§ **Task directions**
Take the data below and extract the lines from the one with "Screenshot is 1005x2576." to the one with "Contact (1140, 49)", inclusive, exactly as written.

(Stored data)
"""

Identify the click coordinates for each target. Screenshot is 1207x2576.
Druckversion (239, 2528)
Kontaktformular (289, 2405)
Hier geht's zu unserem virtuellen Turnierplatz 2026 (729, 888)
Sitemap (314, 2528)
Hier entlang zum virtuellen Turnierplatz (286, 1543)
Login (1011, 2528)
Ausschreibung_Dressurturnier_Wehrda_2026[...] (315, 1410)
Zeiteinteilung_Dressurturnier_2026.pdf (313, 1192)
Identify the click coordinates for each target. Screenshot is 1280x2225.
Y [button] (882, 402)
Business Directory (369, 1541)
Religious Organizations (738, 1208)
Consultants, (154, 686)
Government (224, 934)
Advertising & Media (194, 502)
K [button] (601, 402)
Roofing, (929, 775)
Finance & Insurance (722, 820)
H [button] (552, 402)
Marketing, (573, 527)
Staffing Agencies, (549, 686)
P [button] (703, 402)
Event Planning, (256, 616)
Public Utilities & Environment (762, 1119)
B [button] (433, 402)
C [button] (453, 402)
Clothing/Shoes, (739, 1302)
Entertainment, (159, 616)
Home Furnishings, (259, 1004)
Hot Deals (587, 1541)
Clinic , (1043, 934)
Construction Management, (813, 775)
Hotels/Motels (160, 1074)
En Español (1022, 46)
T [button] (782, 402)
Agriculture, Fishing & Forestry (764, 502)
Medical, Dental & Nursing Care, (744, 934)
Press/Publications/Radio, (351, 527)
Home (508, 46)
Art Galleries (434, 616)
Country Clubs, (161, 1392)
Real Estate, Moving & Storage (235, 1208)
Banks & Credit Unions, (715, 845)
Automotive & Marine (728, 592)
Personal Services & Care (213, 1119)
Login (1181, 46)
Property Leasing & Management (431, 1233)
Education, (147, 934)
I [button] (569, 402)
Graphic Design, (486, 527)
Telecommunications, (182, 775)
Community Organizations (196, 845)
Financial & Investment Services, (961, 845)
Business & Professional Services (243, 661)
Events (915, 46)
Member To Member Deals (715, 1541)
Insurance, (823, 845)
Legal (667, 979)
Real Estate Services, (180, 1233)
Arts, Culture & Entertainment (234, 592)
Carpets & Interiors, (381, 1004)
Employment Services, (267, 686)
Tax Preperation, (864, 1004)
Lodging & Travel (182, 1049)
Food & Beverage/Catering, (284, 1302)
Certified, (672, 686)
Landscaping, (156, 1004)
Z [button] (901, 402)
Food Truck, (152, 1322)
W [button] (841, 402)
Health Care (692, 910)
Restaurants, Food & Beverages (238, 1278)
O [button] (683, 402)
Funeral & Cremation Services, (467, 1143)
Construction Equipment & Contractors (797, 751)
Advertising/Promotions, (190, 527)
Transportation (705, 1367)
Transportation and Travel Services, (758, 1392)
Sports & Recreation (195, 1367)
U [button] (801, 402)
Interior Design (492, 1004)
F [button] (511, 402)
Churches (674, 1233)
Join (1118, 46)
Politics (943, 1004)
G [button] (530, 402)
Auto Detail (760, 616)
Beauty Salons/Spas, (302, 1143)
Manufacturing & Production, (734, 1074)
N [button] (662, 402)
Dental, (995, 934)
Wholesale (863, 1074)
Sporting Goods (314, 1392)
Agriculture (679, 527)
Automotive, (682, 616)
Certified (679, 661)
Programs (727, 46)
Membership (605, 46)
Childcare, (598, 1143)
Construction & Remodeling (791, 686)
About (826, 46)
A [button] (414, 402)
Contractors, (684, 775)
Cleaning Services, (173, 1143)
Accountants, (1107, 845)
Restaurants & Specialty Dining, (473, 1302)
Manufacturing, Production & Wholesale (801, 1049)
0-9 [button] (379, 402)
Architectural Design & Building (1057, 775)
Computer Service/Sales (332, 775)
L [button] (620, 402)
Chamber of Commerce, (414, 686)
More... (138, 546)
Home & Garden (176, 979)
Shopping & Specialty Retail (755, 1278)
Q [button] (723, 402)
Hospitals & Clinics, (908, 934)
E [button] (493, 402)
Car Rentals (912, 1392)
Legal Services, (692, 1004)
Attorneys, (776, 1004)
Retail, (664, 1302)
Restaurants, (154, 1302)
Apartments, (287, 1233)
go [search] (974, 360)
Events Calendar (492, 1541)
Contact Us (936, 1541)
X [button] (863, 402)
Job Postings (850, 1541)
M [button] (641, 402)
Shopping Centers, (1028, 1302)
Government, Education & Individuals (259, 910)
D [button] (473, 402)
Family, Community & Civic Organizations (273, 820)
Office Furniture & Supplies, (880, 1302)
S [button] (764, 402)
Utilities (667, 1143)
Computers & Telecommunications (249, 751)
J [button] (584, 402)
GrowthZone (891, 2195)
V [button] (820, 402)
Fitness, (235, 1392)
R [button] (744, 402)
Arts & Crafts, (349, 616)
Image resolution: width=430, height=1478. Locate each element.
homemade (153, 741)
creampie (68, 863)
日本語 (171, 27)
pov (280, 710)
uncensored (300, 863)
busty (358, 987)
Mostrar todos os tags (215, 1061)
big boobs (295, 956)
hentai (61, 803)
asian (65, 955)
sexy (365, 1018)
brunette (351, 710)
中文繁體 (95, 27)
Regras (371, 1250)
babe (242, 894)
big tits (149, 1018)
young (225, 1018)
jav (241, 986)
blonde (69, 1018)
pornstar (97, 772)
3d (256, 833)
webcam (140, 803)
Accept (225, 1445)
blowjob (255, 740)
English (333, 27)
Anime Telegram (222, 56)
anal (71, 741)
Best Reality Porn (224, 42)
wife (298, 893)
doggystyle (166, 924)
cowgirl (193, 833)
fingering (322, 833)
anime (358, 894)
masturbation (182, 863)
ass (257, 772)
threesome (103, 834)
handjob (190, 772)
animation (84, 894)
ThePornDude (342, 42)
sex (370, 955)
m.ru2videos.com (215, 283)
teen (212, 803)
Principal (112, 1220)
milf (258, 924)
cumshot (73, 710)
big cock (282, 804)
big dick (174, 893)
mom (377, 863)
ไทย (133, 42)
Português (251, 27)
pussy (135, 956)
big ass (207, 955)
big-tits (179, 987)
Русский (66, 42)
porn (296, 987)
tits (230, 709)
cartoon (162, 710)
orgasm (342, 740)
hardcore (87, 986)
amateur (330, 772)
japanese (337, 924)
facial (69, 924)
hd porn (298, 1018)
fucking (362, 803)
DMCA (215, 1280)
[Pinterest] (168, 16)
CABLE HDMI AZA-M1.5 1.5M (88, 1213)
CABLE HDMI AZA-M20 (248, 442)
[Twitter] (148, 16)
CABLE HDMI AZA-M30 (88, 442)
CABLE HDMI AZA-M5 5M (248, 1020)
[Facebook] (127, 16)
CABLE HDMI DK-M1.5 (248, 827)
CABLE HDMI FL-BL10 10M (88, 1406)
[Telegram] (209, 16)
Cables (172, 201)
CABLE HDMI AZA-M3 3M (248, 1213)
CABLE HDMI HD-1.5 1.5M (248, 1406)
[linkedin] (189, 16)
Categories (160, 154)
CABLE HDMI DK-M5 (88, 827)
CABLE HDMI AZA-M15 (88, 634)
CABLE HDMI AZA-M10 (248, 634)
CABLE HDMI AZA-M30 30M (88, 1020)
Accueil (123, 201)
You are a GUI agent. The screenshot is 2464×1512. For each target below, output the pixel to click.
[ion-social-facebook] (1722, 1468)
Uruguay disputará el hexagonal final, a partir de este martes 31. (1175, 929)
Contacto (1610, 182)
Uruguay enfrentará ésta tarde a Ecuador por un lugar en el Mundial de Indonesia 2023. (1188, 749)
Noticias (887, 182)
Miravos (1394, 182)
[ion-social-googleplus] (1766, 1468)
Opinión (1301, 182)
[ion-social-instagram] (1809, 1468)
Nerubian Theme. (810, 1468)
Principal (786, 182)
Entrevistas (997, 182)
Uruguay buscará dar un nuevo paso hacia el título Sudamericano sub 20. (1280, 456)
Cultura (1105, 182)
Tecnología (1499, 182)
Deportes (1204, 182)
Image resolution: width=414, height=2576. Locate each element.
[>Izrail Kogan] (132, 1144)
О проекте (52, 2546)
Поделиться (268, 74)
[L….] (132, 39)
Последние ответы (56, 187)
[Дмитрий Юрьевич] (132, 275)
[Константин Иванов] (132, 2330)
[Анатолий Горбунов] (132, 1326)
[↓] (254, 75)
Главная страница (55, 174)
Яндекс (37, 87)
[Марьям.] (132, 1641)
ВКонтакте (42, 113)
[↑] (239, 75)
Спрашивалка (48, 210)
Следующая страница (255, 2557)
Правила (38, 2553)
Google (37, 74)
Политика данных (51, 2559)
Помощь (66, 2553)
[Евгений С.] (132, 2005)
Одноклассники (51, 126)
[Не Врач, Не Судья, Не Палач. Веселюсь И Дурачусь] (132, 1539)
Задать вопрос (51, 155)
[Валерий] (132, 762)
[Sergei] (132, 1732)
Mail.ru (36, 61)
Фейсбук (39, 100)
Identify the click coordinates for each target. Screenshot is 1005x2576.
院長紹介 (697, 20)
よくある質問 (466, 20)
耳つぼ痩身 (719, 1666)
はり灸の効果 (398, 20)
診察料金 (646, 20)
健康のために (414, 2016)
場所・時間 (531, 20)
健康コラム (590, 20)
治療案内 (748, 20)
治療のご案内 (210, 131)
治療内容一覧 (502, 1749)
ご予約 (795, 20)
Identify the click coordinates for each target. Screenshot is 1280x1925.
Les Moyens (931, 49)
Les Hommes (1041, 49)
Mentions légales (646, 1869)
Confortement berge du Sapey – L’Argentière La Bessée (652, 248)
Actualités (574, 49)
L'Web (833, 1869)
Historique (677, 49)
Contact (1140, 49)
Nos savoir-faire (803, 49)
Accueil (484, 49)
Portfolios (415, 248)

"""

§ **Result of the exercise**
Identify the click coordinates for each target. Screenshot is 1005x2576.
院長紹介 (697, 20)
よくある質問 (466, 20)
耳つぼ痩身 (719, 1666)
はり灸の効果 (398, 20)
診察料金 (646, 20)
健康のために (414, 2016)
場所・時間 (531, 20)
健康コラム (590, 20)
治療案内 (748, 20)
治療のご案内 (210, 131)
治療内容一覧 (502, 1749)
ご予約 (795, 20)
Identify the click coordinates for each target. Screenshot is 1280x1925.
Les Moyens (931, 49)
Les Hommes (1041, 49)
Mentions légales (646, 1869)
Confortement berge du Sapey – L’Argentière La Bessée (652, 248)
Actualités (574, 49)
L'Web (833, 1869)
Historique (677, 49)
Contact (1140, 49)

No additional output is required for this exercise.